Task to complete:
Check each line of the material. Copy those containing "will".

Records provided:
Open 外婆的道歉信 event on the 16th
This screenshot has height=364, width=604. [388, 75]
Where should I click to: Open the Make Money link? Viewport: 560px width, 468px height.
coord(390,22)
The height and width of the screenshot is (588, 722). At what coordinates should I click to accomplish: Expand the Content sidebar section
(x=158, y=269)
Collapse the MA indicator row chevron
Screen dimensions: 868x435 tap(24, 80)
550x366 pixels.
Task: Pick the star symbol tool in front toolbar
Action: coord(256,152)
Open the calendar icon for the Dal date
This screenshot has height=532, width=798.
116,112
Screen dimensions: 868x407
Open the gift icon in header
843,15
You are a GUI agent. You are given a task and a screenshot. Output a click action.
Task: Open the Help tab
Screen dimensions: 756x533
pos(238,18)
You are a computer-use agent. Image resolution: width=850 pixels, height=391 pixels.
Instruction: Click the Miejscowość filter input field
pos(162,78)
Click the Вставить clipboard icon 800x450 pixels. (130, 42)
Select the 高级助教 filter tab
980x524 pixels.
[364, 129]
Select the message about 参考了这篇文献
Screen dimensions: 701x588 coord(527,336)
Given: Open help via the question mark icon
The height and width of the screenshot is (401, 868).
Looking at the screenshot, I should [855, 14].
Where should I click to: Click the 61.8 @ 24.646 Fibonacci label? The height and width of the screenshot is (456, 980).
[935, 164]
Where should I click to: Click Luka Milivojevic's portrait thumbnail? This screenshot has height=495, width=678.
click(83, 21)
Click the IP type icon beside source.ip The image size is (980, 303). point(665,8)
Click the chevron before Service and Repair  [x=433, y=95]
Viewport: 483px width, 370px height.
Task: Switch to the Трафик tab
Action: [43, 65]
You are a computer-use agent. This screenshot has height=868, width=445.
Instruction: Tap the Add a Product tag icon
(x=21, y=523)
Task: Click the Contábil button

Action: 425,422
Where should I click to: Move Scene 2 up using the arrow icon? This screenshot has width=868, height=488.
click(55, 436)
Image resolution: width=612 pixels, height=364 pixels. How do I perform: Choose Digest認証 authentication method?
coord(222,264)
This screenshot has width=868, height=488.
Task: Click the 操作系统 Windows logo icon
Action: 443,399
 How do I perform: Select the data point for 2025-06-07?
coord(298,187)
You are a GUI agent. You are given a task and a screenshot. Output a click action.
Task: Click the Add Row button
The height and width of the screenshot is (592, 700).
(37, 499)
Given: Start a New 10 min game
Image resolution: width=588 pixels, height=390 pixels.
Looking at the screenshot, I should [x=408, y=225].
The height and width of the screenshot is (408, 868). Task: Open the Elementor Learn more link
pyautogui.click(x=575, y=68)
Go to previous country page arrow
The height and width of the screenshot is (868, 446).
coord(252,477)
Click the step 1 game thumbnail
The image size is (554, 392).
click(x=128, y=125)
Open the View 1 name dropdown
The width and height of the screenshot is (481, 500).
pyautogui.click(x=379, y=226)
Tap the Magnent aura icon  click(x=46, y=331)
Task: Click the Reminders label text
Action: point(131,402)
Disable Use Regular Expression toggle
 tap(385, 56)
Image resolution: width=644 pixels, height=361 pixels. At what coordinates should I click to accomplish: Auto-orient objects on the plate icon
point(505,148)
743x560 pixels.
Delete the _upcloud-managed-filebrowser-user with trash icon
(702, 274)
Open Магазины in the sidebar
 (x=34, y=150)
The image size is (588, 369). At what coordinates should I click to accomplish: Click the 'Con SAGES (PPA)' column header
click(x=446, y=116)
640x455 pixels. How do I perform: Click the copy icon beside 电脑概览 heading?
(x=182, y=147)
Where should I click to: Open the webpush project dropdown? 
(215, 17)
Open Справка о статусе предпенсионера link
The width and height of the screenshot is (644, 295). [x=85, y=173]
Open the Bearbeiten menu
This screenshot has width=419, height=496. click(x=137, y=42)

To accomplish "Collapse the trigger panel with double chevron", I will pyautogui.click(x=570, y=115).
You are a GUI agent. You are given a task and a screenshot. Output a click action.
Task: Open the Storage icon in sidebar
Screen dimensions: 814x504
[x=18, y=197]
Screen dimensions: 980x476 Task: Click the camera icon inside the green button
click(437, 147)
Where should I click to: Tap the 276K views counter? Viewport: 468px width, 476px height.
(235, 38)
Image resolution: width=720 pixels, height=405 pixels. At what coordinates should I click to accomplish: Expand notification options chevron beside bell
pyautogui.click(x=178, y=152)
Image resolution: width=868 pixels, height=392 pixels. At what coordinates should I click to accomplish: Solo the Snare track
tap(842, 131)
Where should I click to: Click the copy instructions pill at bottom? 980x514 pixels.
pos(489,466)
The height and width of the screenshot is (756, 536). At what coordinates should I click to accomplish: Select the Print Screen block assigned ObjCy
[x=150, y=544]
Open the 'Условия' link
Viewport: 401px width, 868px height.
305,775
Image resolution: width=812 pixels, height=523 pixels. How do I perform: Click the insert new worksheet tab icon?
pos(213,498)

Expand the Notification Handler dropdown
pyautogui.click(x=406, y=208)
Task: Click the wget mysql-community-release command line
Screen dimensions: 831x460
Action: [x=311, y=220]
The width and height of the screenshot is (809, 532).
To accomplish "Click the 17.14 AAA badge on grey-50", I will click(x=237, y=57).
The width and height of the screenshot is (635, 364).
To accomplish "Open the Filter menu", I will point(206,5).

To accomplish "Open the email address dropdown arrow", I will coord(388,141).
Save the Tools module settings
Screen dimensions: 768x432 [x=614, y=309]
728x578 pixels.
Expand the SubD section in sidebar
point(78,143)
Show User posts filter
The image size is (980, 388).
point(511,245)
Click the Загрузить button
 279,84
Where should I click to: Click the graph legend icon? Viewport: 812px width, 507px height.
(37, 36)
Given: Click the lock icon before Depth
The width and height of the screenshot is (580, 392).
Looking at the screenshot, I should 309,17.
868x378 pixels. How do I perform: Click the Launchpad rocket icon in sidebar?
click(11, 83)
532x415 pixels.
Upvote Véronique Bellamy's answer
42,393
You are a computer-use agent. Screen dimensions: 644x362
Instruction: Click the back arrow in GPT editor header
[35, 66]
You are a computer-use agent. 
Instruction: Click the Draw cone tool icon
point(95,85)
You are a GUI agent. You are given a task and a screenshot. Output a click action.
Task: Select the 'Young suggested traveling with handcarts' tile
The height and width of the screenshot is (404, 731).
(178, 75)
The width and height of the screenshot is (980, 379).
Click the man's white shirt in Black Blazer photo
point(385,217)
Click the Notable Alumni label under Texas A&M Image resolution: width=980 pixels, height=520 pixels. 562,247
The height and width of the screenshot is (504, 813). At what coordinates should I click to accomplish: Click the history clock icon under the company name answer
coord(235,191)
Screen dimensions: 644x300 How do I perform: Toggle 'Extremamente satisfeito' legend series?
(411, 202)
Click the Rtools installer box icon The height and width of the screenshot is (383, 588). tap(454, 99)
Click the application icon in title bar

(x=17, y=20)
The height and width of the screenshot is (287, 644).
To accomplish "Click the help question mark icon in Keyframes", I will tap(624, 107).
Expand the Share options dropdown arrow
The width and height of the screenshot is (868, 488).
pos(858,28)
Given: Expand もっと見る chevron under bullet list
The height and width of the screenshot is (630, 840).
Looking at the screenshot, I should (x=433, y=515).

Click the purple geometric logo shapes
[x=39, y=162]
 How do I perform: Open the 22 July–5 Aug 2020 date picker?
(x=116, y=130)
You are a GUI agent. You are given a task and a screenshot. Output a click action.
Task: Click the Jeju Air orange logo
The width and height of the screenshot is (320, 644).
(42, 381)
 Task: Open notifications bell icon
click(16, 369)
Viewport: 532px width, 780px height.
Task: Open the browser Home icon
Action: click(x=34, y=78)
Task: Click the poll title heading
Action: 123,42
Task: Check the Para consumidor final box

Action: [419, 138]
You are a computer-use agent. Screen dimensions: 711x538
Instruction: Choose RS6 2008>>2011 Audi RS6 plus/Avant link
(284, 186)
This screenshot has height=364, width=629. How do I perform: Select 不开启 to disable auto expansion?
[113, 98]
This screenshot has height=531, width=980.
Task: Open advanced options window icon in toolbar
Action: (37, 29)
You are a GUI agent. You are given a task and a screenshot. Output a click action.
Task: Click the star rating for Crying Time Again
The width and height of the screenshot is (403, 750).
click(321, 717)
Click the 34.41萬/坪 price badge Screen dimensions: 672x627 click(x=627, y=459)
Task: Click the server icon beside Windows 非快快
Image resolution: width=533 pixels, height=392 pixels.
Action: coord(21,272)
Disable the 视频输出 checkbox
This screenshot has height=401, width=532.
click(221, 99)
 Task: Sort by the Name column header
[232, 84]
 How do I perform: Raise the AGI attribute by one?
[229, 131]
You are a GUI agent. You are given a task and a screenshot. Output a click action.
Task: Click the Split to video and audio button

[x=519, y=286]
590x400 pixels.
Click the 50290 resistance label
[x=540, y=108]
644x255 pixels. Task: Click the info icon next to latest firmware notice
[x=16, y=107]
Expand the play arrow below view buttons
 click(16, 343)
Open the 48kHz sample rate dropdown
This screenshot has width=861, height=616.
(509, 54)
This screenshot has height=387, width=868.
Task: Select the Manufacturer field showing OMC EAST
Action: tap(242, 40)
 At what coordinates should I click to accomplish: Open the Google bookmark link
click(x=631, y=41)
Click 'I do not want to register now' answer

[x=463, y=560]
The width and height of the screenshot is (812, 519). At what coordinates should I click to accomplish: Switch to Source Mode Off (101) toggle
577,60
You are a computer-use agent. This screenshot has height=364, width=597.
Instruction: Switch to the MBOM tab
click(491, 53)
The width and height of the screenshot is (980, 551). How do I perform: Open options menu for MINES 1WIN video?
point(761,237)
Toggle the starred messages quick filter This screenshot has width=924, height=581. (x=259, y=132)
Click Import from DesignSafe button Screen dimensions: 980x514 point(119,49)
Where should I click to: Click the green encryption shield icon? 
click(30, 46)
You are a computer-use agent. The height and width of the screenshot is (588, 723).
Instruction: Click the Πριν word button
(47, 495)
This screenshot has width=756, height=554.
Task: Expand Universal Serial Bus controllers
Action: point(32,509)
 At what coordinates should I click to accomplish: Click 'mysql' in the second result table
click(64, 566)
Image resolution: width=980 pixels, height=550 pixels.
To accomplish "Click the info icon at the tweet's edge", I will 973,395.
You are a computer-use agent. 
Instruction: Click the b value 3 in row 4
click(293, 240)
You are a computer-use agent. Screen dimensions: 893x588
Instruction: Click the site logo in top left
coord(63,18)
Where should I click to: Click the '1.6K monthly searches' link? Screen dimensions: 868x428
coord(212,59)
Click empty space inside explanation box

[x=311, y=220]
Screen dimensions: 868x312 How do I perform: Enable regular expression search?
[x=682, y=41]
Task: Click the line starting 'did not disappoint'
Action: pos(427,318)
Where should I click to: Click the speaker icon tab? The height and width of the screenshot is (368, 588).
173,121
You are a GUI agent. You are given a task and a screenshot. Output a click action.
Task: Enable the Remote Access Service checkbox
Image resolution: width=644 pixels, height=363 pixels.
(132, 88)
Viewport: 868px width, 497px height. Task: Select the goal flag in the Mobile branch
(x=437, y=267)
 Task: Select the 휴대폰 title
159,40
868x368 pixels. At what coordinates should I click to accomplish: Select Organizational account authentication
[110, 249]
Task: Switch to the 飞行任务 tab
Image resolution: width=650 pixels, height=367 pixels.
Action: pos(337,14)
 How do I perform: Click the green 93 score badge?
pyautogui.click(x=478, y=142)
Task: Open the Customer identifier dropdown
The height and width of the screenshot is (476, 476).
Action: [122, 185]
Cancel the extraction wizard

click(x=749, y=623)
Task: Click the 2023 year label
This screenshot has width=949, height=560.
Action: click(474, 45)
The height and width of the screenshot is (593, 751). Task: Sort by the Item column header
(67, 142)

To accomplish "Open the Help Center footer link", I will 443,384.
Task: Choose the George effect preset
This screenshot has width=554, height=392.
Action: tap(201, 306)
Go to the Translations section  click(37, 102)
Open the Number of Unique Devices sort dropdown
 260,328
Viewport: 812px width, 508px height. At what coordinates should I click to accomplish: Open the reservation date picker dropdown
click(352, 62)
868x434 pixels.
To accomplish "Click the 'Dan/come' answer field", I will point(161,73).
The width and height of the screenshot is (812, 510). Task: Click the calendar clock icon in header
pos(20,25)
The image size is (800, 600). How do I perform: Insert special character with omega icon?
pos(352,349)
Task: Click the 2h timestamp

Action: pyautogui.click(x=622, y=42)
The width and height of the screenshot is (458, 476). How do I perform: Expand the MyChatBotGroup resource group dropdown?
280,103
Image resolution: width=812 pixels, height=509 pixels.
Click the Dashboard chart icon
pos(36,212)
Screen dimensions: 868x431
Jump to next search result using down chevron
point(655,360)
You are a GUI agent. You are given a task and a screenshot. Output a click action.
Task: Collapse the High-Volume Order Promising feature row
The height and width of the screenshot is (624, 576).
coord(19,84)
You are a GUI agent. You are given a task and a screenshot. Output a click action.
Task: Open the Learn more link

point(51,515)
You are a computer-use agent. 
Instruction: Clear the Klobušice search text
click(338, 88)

Solution to this exercise:
To accomplish "Collapse the trigger panel with double chevron", I will pyautogui.click(x=570, y=115).
To accomplish "Click the 17.14 AAA badge on grey-50", I will click(x=237, y=57).
To accomplish "Open the Filter menu", I will point(206,5).
To accomplish "Open the email address dropdown arrow", I will coord(388,141).
To accomplish "Click the help question mark icon in Keyframes", I will tap(624, 107).
To accomplish "Click the info icon at the tweet's edge", I will 973,395.
To accomplish "Open the Help Center footer link", I will 443,384.
To accomplish "Click the 'Dan/come' answer field", I will point(161,73).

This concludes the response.